A well-grown sow lies heaving in the aisle. My neighbour has a live turkey hen on her lap and the bird simply cannot help it, she must partly sit on my lap too. This is very hot. Also she keeps fluffing out her surprisingly harsh feathers. From time to time, probably to ease her own discomfort, the bird stands up. Supported on six pointed claws, one set of them on my knee, she digs her weight into us and shakes herself. Dust and lice emerge. On my other side, in the aisle, stands a little boy with a rod on which dangles a dead, though no doubt freshly caught, fish. With every lurch of the conveyance, and it is all lurches, the fish, moist but not cool,
touches my arm and sometimes my averted cheek. E has found a seat in the back where, she being of the build of Don Quixote, her knees touch her chin. On one of her feet sits a little old man, obviously very tight. He has a stone crock standing next to him on the floor, which from time to time he lifts to his lips, an operation which pervades the entire vehicle with strong alcoholic vapours. Sometimes he bumps the crock back on to the floor, and sometimes on E's free foot. She winces and twitches, but hasn't got the room to extricate herself. He seems a kind old man. He crawls out at the stops and returns with the crown of his hat dripping with muddy water which he takes around to the children on the bus to drink, and when poor E lets out a small squeak of pain as the crock is once more slammed down on her exposed foot, the old man with an angelic smile lifts it and presses it against her mouth. She takes a polite gulp.

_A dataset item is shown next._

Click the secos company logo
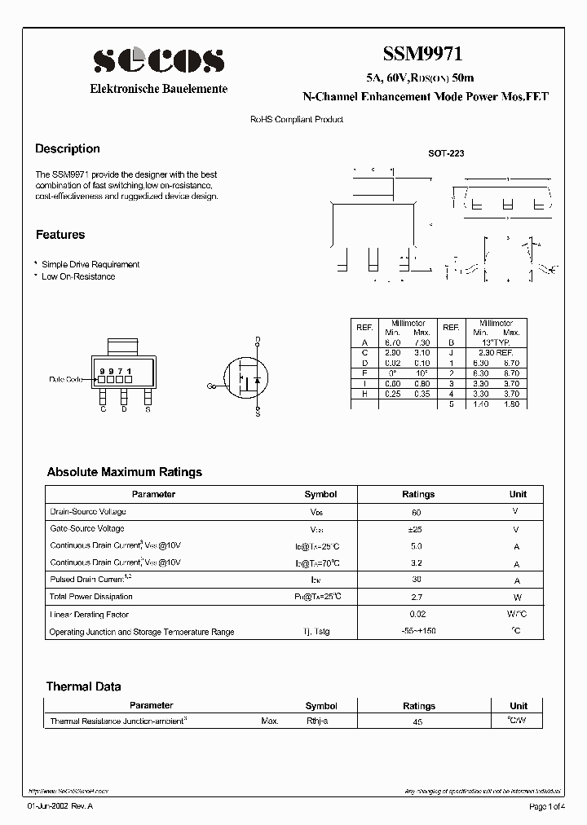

It was very strong, she said afterwards, and quite sweet. Then the old fellow scrambled up, tumbled over the sow, hugged the driver and began addressing the air. He was making rather a nuisance of himself. Nobody paid the slightest attention. Then two men got up, seized him, opened the door of the moving bus and with the driver stepping on the gas hurled the old man out into the road. Someone threw the crock after him; everybody craned to get a receding glimpse of a man lying bent double in pool of blood. Then the whole bus burst into laughter.

 

At the end of this journey we were deposited in a twilit Indian town. Low roofs of mellow red, propped by elaborate carved beams, hung over steep cobbled streets, and the one-storeyed houses looked very old. They must have been built after the Conquest, but are best described as Medieval Indian. The town was dusty, poor and silent. There was no wheeled traffic and nobody wore shoes. It was a mile's walk to the lake shore and the inn, and looking back one could see the red, weathered roofs of Pazcuaro spread upon the hillside like a fan. In a way, it was beautiful. The lake, set in an expanse of shrub and stone, was the colour of clay; reedy, forlorn to make one cry. The inn was a frame bungalow. There was a verandah wired with mosquito netting, a barman in a spotty white jacket, a pingpong table and no guests.

Our room was unswept, there was a rusty shower-bath that dripped and someone's hairpins on the warped chest whose drawers we did not explore. Everything was damp. We spent the evening sitting on the verandah – the barman had said to stay in because of the miasma, and anyway there was nowhere to sit out-of-doors – drinking
tequila
in speechless gloom. The food tasted of swamps. At last we went to bed. The muslin nets smelled and had holes, insects whirred and our thoughts ran on malaria.

In the morning I walked into the town to send a telegram to Anthony care of American Express, Mexico City, telling him not to join us on Lake Pazcuaro. Now, there are two kinds of countries, the countries in which sending a telegram is nothing – you hand in a shilling or a quarter, and a form, and walk out again – and the countries in which it is hell. They're out of forms, they're out of ink, the pen scratches, you've been waiting at the wrong guichet, your destination does not exist, the postmistress pretends she cannot read. The worse the postal service, the better the climate, wine and food. Without such compensations, Pazcuaro beats any telegraph office between the Bosphorus and the Mexique Bay.